Steinitz balks at taxing rich more, but may tax luxury
Treasury is considering a new tax on luxury goods, designed to bring in an estimated NIS 400 million per year, which would replace the expected income from the surtax.
After the proposal for a surtax on particularly high incomes fell through, the Finance Ministry is looking for new ways to make the rich pay.
The treasury is considering a new tax on luxury goods. It would be designed to bring in an estimated NIS 400 million per year, which would replace the expected income from the surtax.
The committee headed by Prof. Manuel Trajtenberg, which was charged with recommending changes to the country's social and economic priorities, had suggested imposing a 2% surtax on incomes of more than NIS 83,000 a month, or NIS 1 million a year.

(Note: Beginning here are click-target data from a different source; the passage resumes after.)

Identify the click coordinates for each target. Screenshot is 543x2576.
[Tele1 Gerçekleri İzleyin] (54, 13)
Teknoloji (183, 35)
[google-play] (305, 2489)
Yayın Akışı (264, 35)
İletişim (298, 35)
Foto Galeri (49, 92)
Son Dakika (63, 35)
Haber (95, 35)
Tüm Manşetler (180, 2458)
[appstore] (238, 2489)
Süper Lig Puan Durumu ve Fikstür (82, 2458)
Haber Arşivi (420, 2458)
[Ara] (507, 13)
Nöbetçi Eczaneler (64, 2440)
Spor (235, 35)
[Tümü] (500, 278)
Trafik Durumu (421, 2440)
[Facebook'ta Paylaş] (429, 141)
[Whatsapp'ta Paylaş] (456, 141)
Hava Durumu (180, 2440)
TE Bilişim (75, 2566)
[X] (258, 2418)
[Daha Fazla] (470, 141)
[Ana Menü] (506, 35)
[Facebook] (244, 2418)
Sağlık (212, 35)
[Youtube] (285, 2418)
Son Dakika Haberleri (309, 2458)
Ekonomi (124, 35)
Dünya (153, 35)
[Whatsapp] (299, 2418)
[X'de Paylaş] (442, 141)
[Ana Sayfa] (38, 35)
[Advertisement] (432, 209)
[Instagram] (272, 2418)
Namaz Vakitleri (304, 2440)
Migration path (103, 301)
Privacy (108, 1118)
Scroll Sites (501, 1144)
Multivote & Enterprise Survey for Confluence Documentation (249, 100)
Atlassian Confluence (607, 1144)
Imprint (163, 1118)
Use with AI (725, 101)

The tax would have effectively raised marginal income tax rates to 50% for the country's best-paid residents, and capital gains tax from 27% to 30%. The Tax Authority estimated it would have brought in another NIS 400 million a year, which is not a lot, meaning that the tax's value would have been primarily declaratory, not financial.
The surtax had been an integral part of Trajtenberg's tax recommendations and had been included in the legislation based on these suggestions up until the last minute. On Monday, a moment before the Knesset voted to make the tax recommendations law, Finance Minister Yuval Steinitz agreed with Knesset Finance Committee chairman Moshe Gafni that the surtax would be dropped.

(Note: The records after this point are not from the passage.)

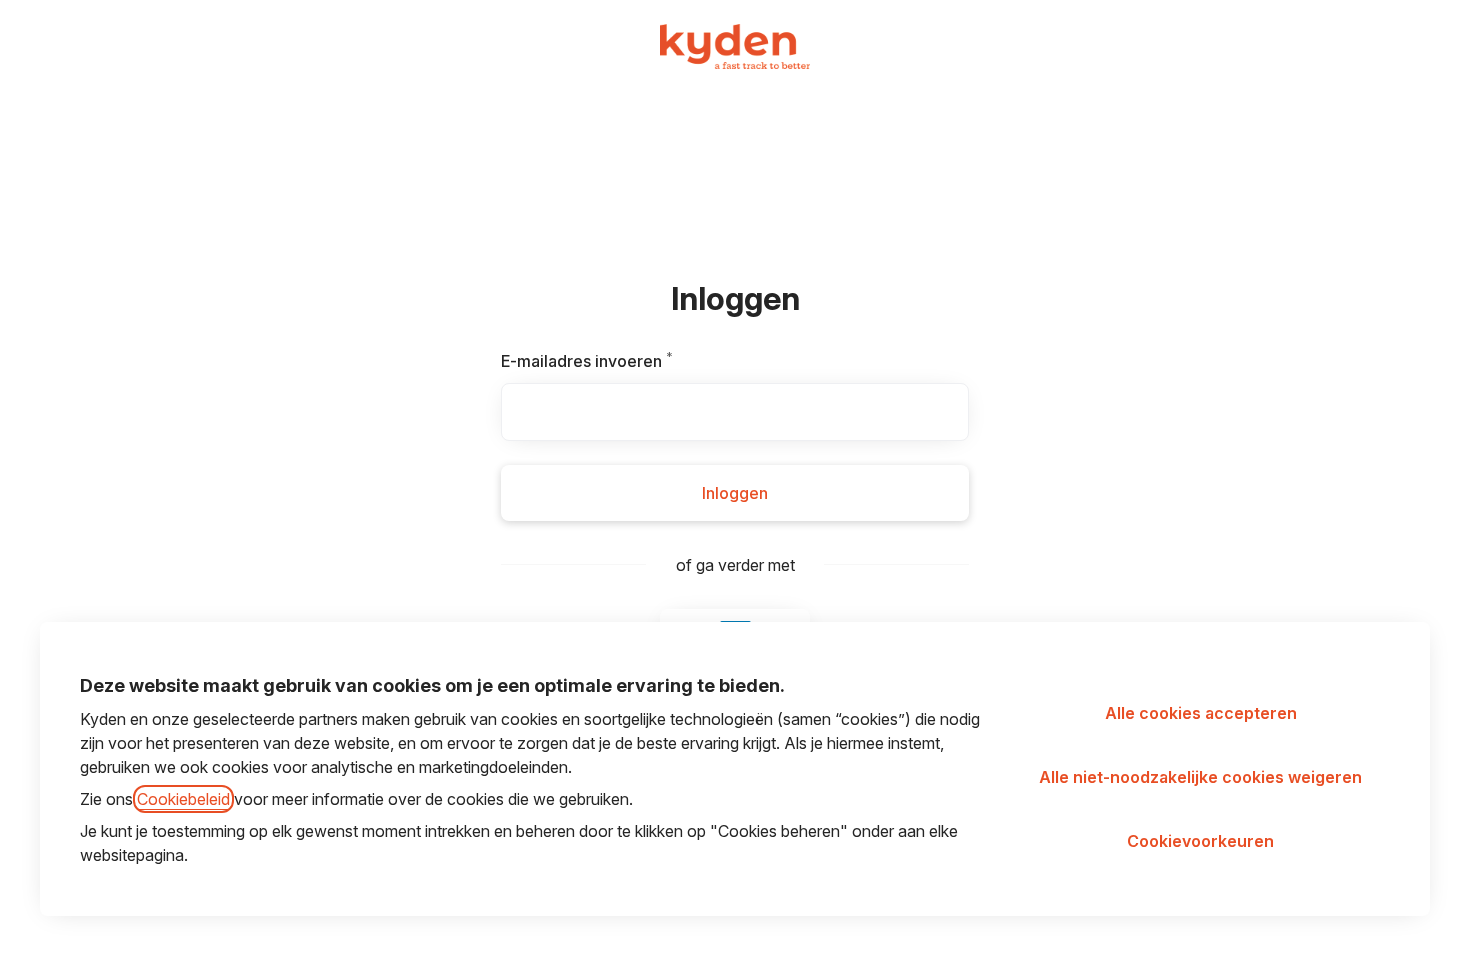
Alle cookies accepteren (1201, 713)
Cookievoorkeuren (1200, 841)
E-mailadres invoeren (613, 361)
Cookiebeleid (183, 799)
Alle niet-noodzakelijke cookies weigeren (1200, 777)
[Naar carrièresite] (44, 44)
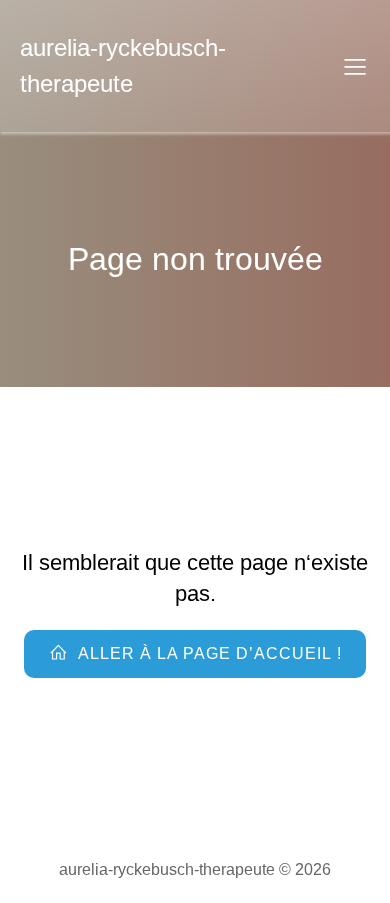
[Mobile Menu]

Gafni and Steinitz had been at odds over the matter - Gafni had argued that it would not only affect the rich. The Finance Ministry offered to postpone the vote on the entire tax bill, but Prime Minister Benjamin Netanyahu ordered them to hold the vote anyway. Thus, it was agreed that the problematic clause would be removed at the last minute.

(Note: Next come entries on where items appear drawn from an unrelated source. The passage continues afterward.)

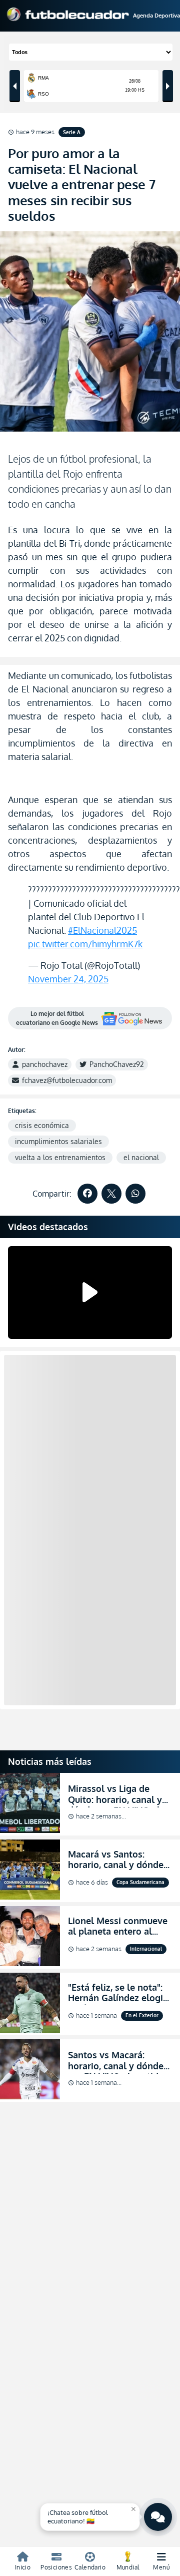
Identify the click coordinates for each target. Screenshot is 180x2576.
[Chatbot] (158, 2517)
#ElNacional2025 (102, 930)
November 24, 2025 (68, 978)
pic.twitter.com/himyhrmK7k (85, 943)
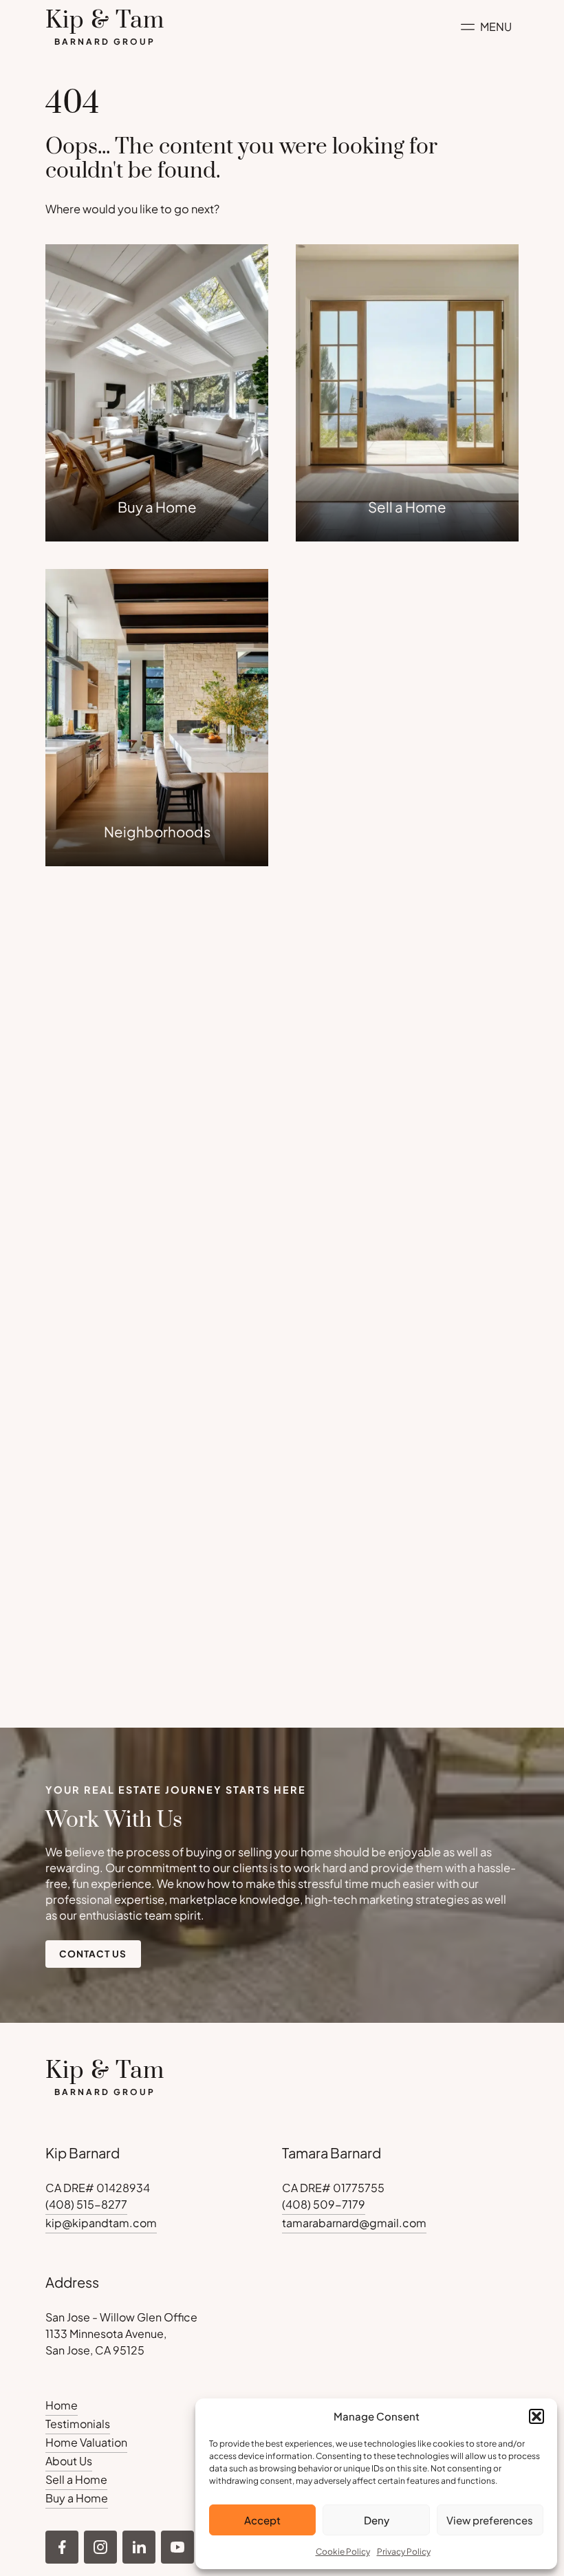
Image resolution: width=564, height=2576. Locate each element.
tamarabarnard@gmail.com (354, 2222)
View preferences (489, 2519)
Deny (376, 2519)
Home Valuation (86, 2442)
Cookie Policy (343, 2551)
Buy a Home (76, 2498)
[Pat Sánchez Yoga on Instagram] (61, 2547)
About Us (68, 2461)
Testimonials (77, 2423)
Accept (262, 2519)
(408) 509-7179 (323, 2204)
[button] (536, 2416)
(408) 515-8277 (86, 2204)
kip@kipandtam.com (101, 2222)
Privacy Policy (404, 2551)
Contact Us (93, 1954)
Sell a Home (76, 2479)
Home (61, 2405)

Since the Trajtenberg recommendations had been fiscally balanced - meaning, the costs equaled the revenues - the last-minute omission created a NIS 400 million hole in the budget. In search of replacements, the Tax Authority suggested imposing a new tax on luxury goods. It has not defined what items would fall into this category, or what the tax rate would be.
Other options include reducing tax exemptions at duty-free shops or canceling the tax break on cell phones.
Political sources criticized the last-minute decision to drop the surtax, since this was the Trajtenberg report's biggest declarative step in raising taxes on the rich. Furthermore, it would have created a basis for further taxation on high salaries, they said.
Knesset sources said Steinitz and Netanyahu hadn't liked the proposed tax in the first place, so they were pleased with the solution.
Gafni had opposed the tax both because he said it was taxation on top of taxation, and that it wouldn't affect the rich exclusively. "Why not create a new marginal income tax bracket, beyond the new 48% bracket, of 50% on incomes above NIS 1 million?" he suggested.
Finance sources said Netanyahu would object to such a move, due to his belief that people should keep the majority of what they earn.
Gafni also noted that middle-class people who withdraw their entire pension savings at once could be forced to pay this surtax on their investment earnings. Likewise, people who sell an investment apartment could face this tax due to betterment calculations, he said.
Meanwhile, November tax data indicated that government income from direct taxes dropped, while income from indirect taxes increased. Direct taxes are taxes paid directly based on income, such as income tax, while indirect taxes are those paid through purchases, such as VAT and customs.
Direct tax revenue fell 6.1% versus November 2010, while indirect tax revenue increased 6.3%.
Total tax revenue was down 0.4% compared to last November, to NIS 17.5 billion.
Total tax revenue for 2011 as a whole is forecast to be NIS 4.5 billion less than expected, due to the slowing economy.